■ **Excerpted text**:
The Accountability Round Table (ART) is a non-partisan, civic organisation concerned with improving government accountability and democratic practices. ART is dedicated to strengthening integrity, transparency, ethical behaviour and democratic practice governments. ART’s board includes senior legal practitioners, former judges, former parliamentarians, and others with substantial experience of Commonwealth integrity arrangements. ART works in partnership with other civic organisations and research institutes where our values align.

ART advocated for a federal anti-corruption commission for over fifteen years. Its board members have contributed to the development of integrity legislation at the Commonwealth and State levels. ART welcomed the introduction of the National Anti-Corruption Commission Bill in September 2022; and ART was a signatory to the joint integrity-sector statement on the Bill in November 2022.  

Summary and recommendations

This submission addresses the performance issues in the five Terms of Reference, and is particularly relevant to Terms of Reference 3, 4 and 5.  

ART also submits that it is necessary to take account of the opaque and unsatisfactory nature of the executive-controlled appointment framework which urgently requires reform. 

The Commissioner and Deputy Commissioners are appointed on the recommendation of the Attorney-General, subject only to a reactive parliamentary Committee veto. The Act requires no independent body oversight or open process, yet in similar important appointment processes, since at least 2022, there have been such processes for the Australian Human Rights Commission and the Administrative Review Tribunal. The omission from the NACC Act  of the need for such an appointment process is a choice, not an oversight.

The result is a structural conflict: the institution exists to scrutinise the executive; its leadership is selected by the executive through a process that lacks legislated process, transparency and is unsatisfactory.  

Some parts of the Commission’s operational record, discussed in this submission, reflect the fact that a more rigorous process independent of the executive government would have been more likely to have led to recognition that there were unacceptable risks in making the existing appointments.  

Accordingly, ART makes the following recommendations: 

Recommendation 1. Reform of the NACC appointment framework should apply immediately, by ministerial decision in advance of legislative change, to the Deputy Commissioner and Commissioner replacement now in prospect (ToR 5)

Recommendation 2. Reform should be paired with statutory protection of the Parliamentary Joint Committee’s information access, composition and independence, recognising that the Committee is the only existing and parliamentary check on appointments.(ToR 5)

Recommendation 3. The NACC Act should be amended to require a transparent, merit-based, appointment process assessed by an independent body for the Commissioner and Deputy Commissioners, modelled on the frameworks already legislated for the Administrative Review Tribunal and the Australian Human Rights Commission.

Recommendation 4. The independent statutory review of the NACC currently scheduled for 2027 should be brought forward, with immediate consideration to its powers to hold public hearings, and broadening the powers of the NACC Inspector under s 184 to include oversight of its performance, the time taken to complete inquiries and supporting the effectiveness of its corruption prevention activities and overall performance of its functions.  (ToR 4 and 5)

Recommendation 5. The establishment of a Whistleblower Protection Authority to protect those reporting potential corruption to the NACC (ToR 3), these measures having been contained in the original proposal for an integrity watchdog

ART acknowledges the limitation in section 177 of the NACC Act on the Committee’s functions: the Committee cannot investigate individual matters or reconsider particular decisions of the Commission. This submission draws on specific matters only as illustrations of the structural and systemic issues the Committee is examining under the Terms of Reference.

■ **Directions**:
• 1. Answer these from the ART submission:
(a) For how many years did ART advocate for a federal anti-corruption commission?
(b) Which section of the NACC Act limits the Committee's functions?
(c) In what year is the independent statutory review of the NACC currently scheduled?
• 2. Repeat word for word the part of the ART submission starting with "Recommendation 3. The" and going on through "(ToR 4 and 5)".
The records are separate from the ART submission.

■ **Entries supplied**:

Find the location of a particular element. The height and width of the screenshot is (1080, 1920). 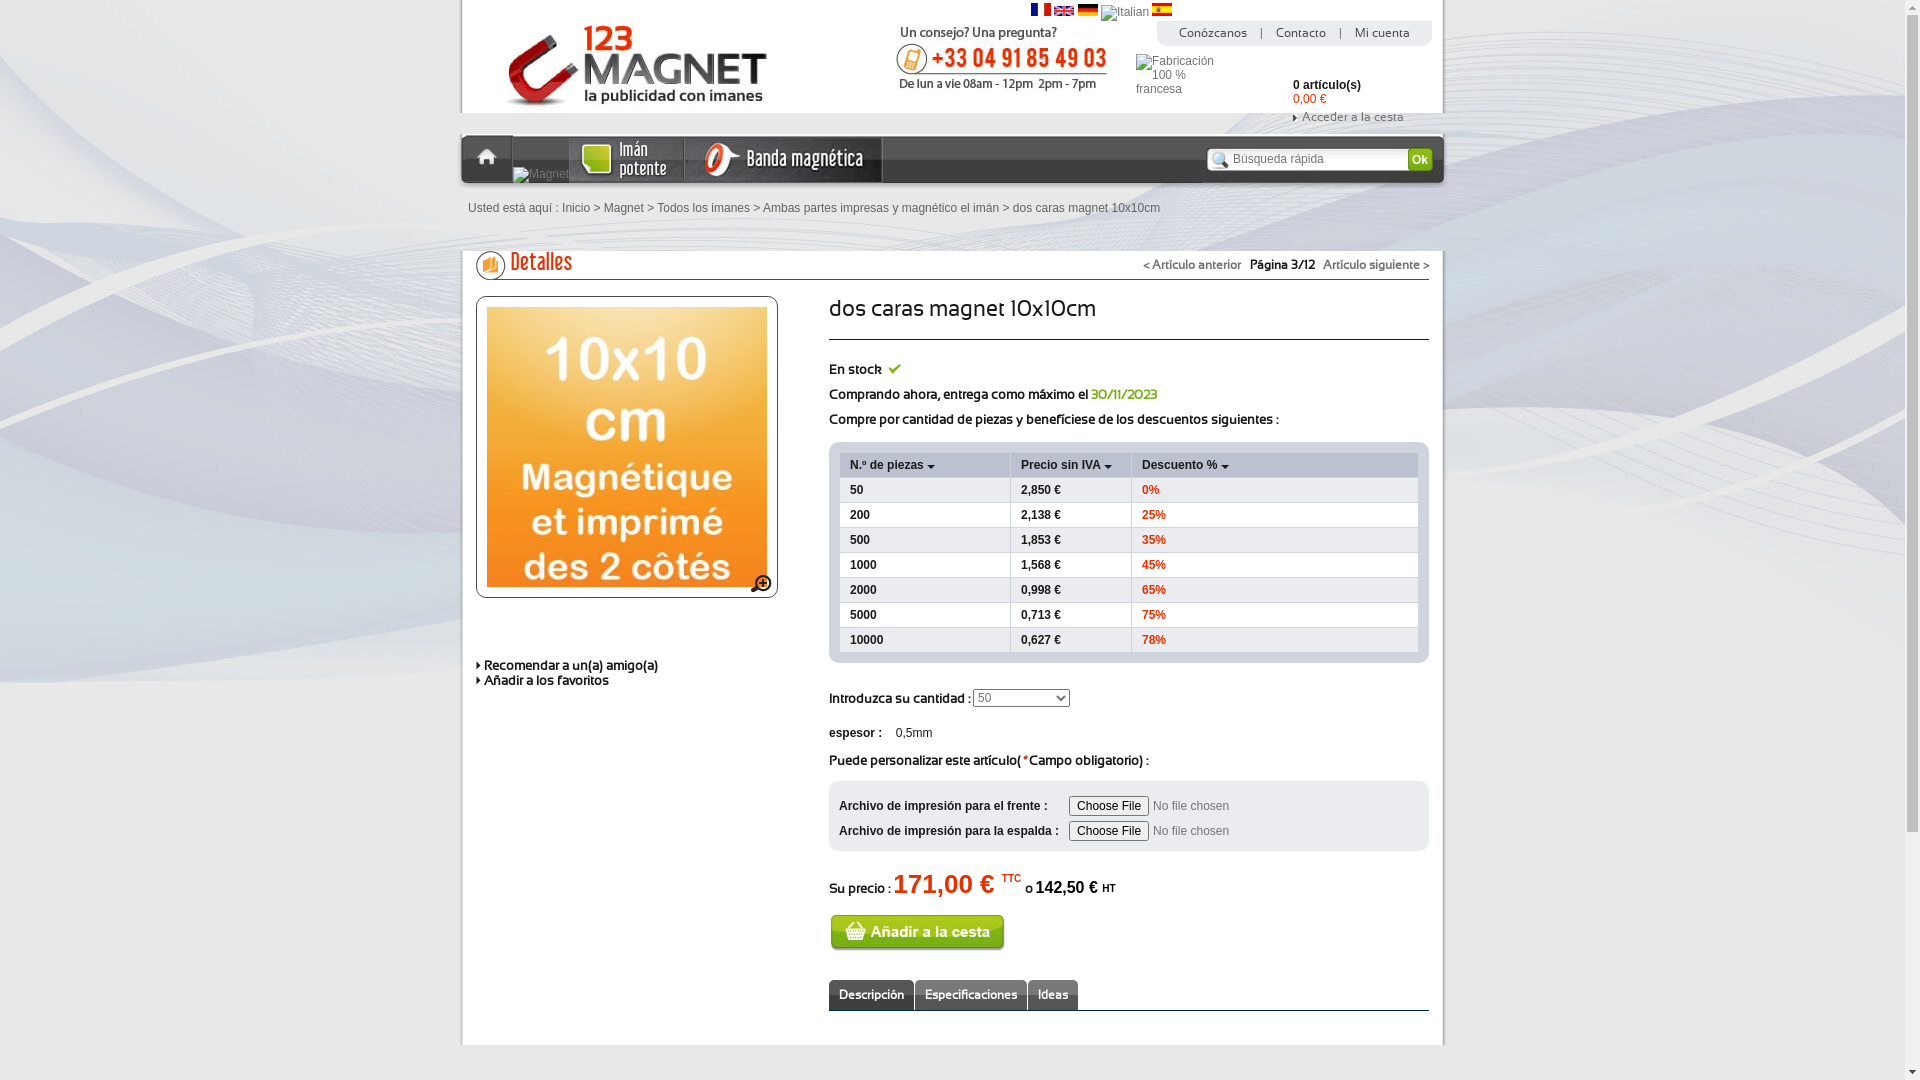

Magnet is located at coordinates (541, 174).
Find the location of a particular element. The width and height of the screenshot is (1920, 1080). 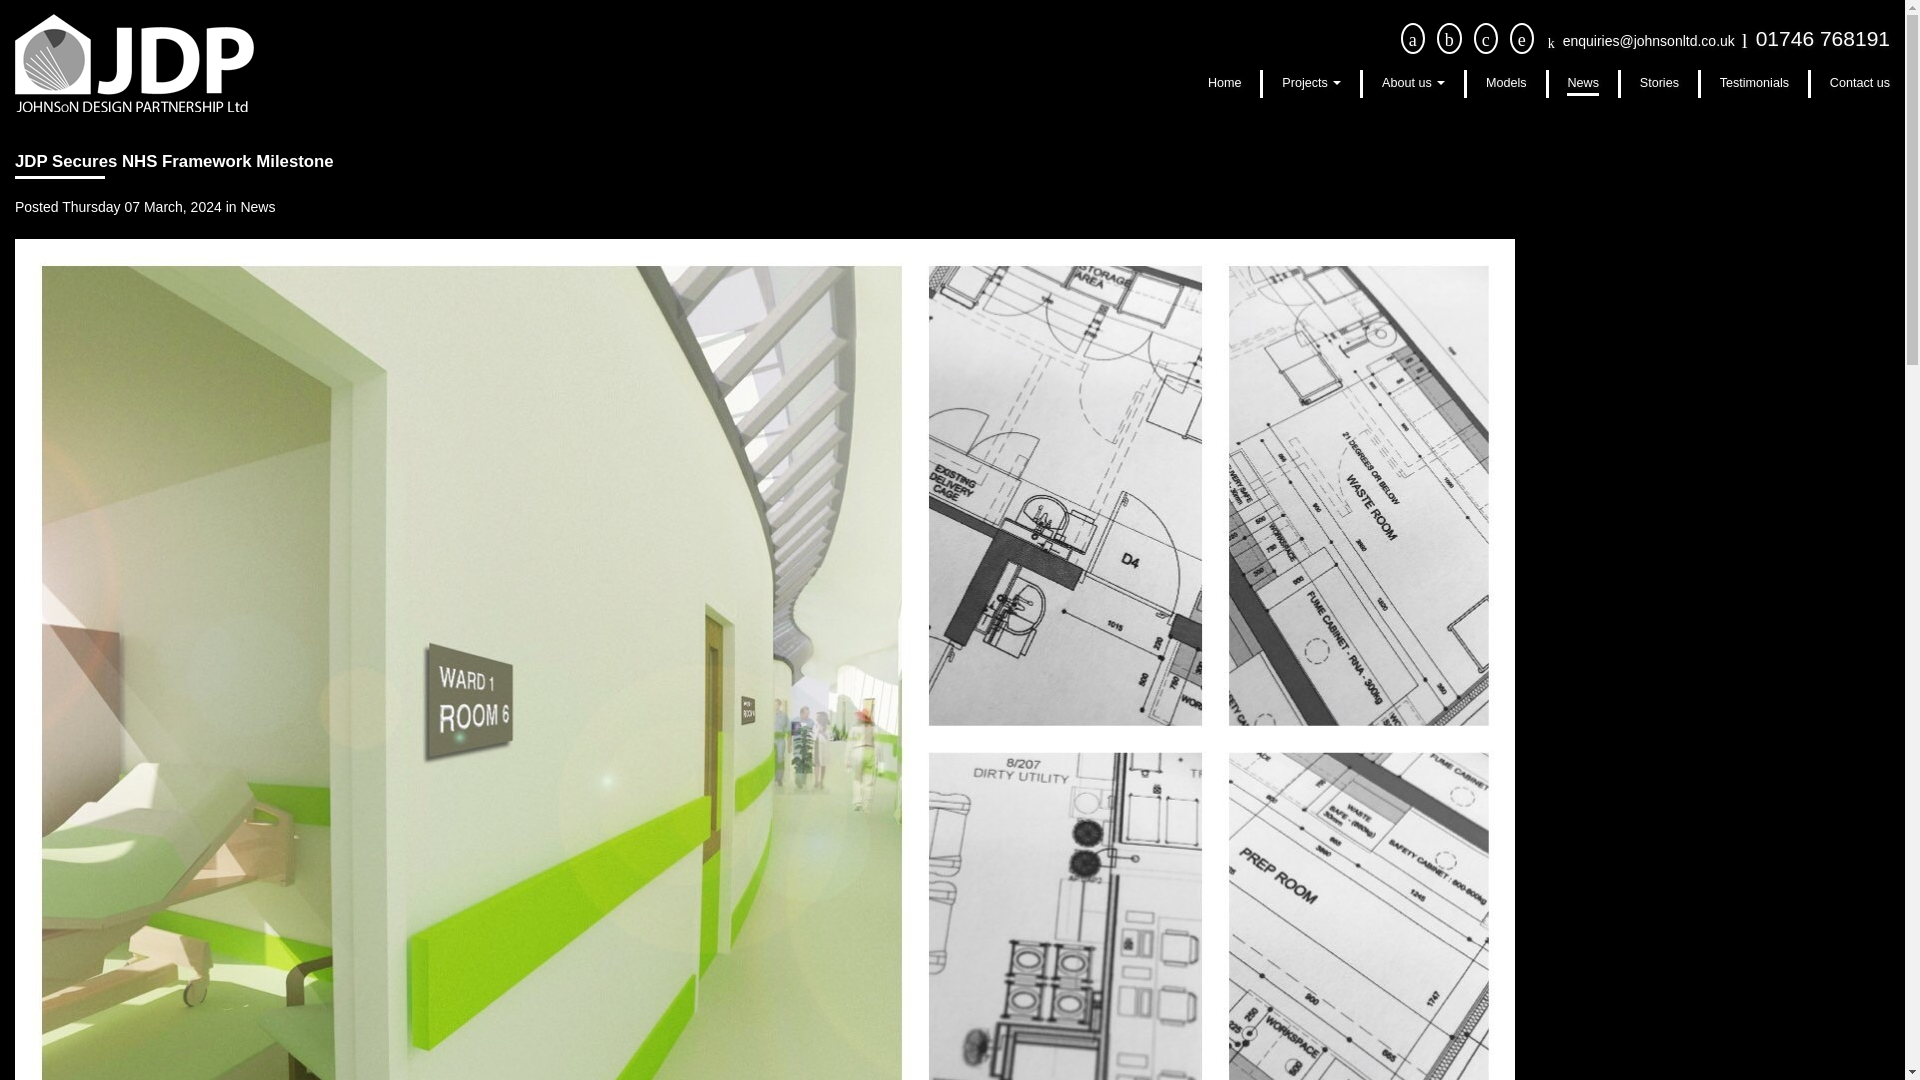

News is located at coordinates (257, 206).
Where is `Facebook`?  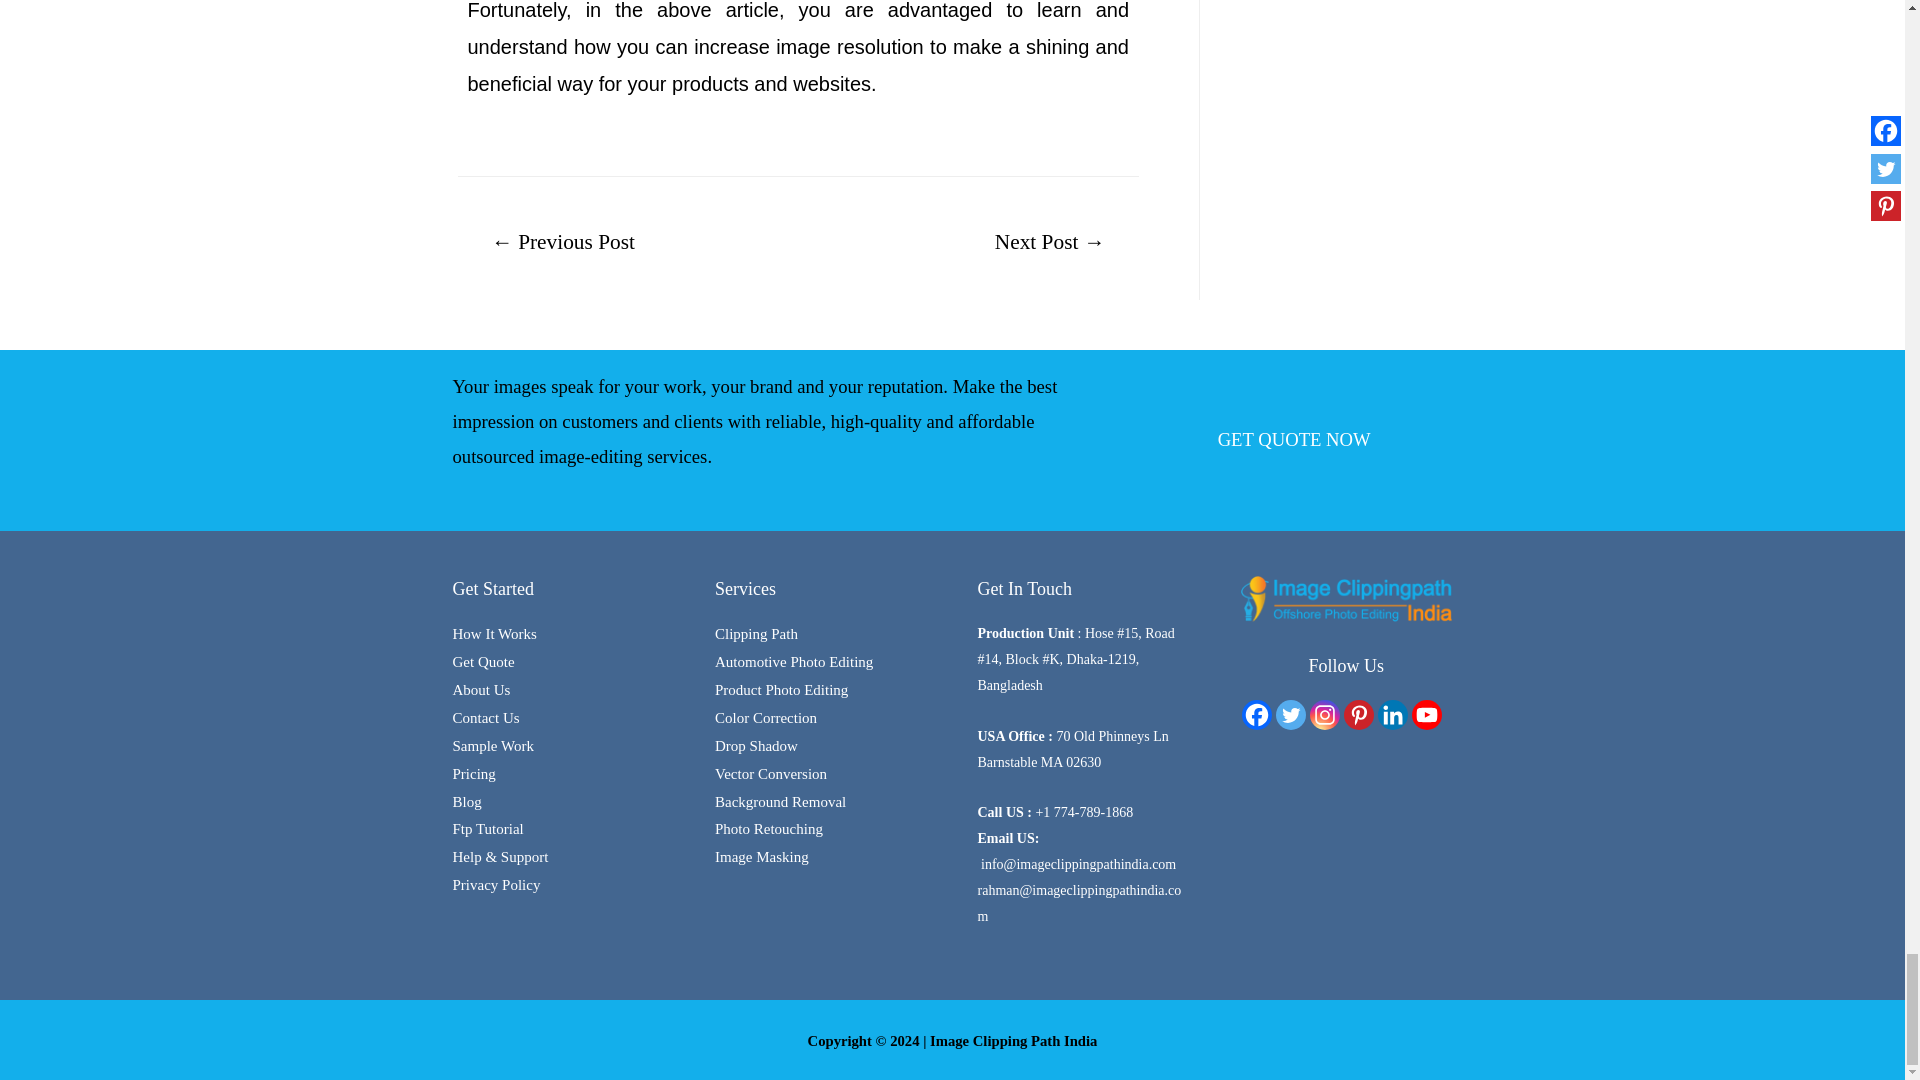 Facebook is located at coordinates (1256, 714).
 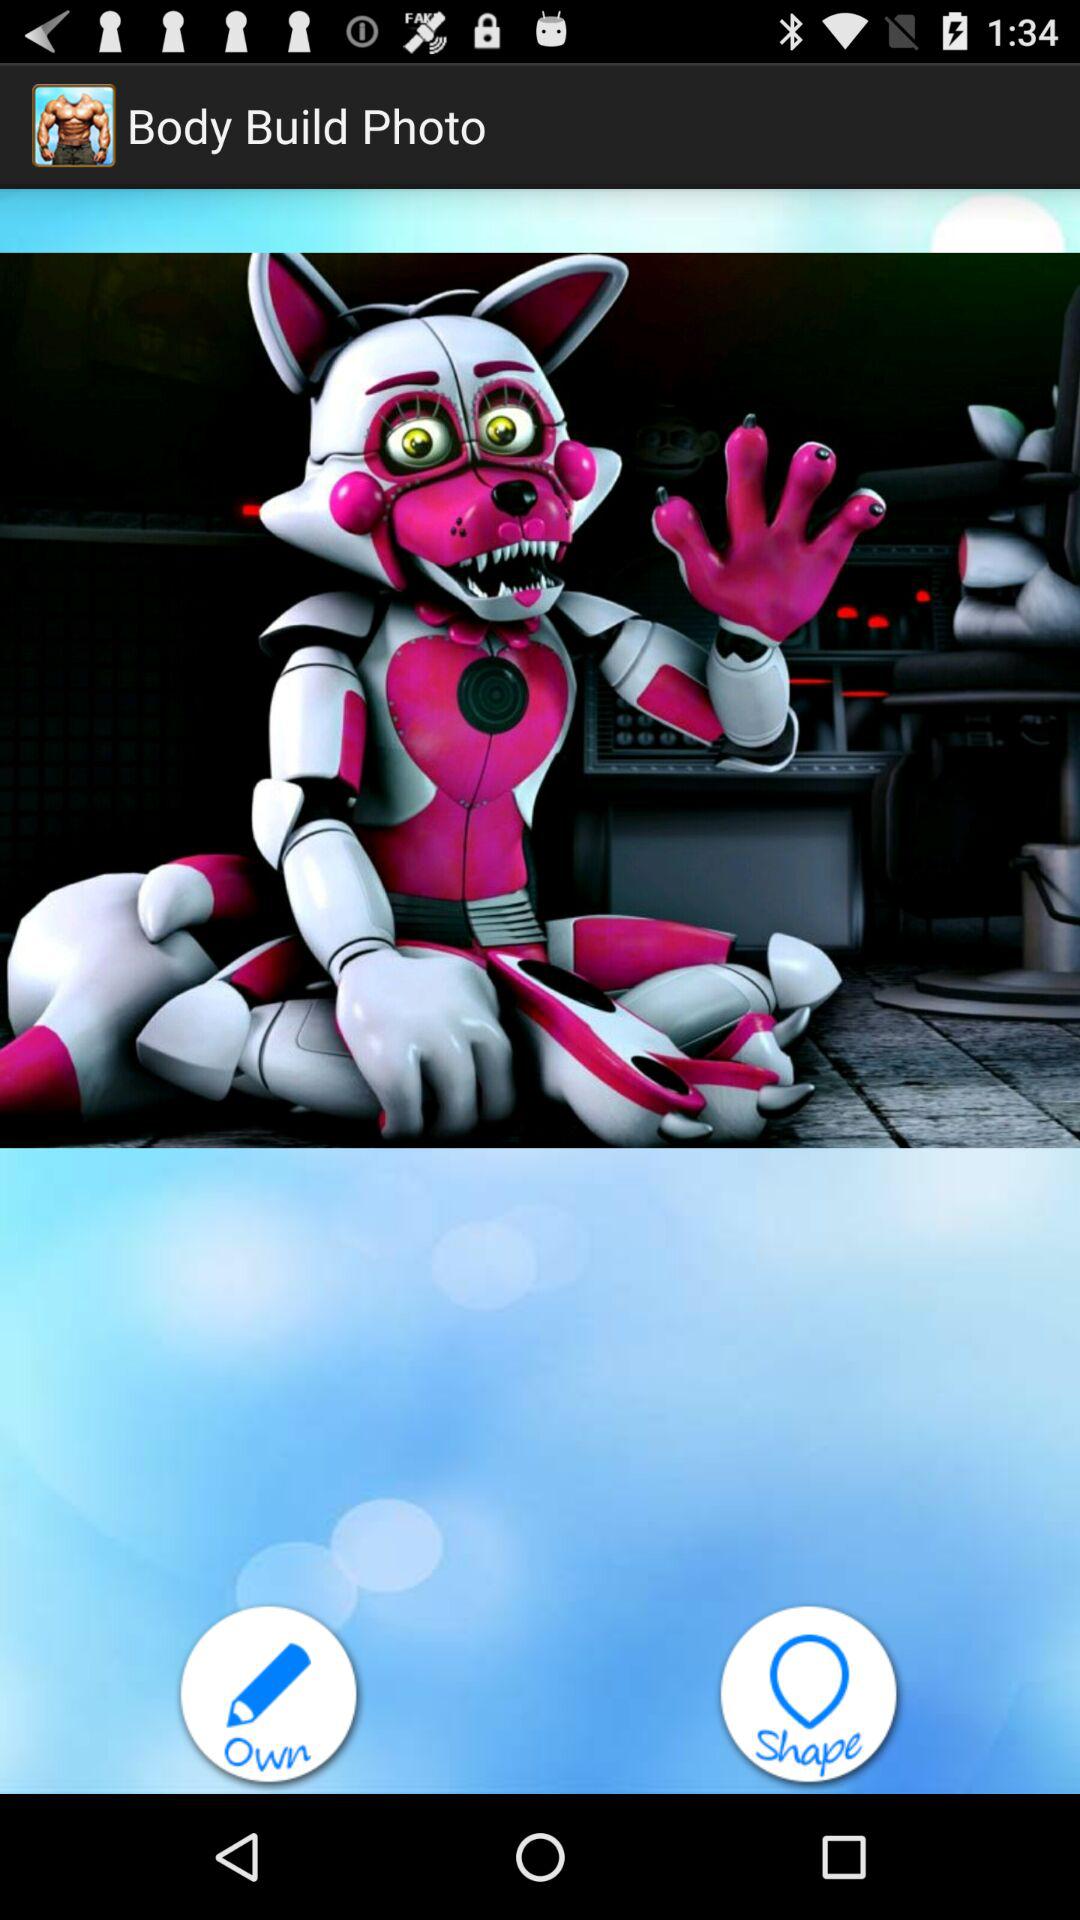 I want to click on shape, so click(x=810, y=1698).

■ **Solutions per task**:
• 1.
(a) Over fifteen years.
(b) Section 177.
(c) 2027.

• 2.
Recommendation 3. The NACC Act should be amended to require a transparent, merit-based, appointment process assessed by an independent body for the Commissioner and Deputy Commissioners, modelled on the frameworks already legislated for the Administrative Review Tribunal and the Australian Human Rights Commission.

Recommendation 4. The independent statutory review of the NACC currently scheduled for 2027 should be brought forward, with immediate consideration to its powers to hold public hearings, and broadening the powers of the NACC Inspector under s 184 to include oversight of its performance, the time taken to complete inquiries and supporting the effectiveness of its corruption prevention activities and overall performance of its functions.  (ToR 4 and 5)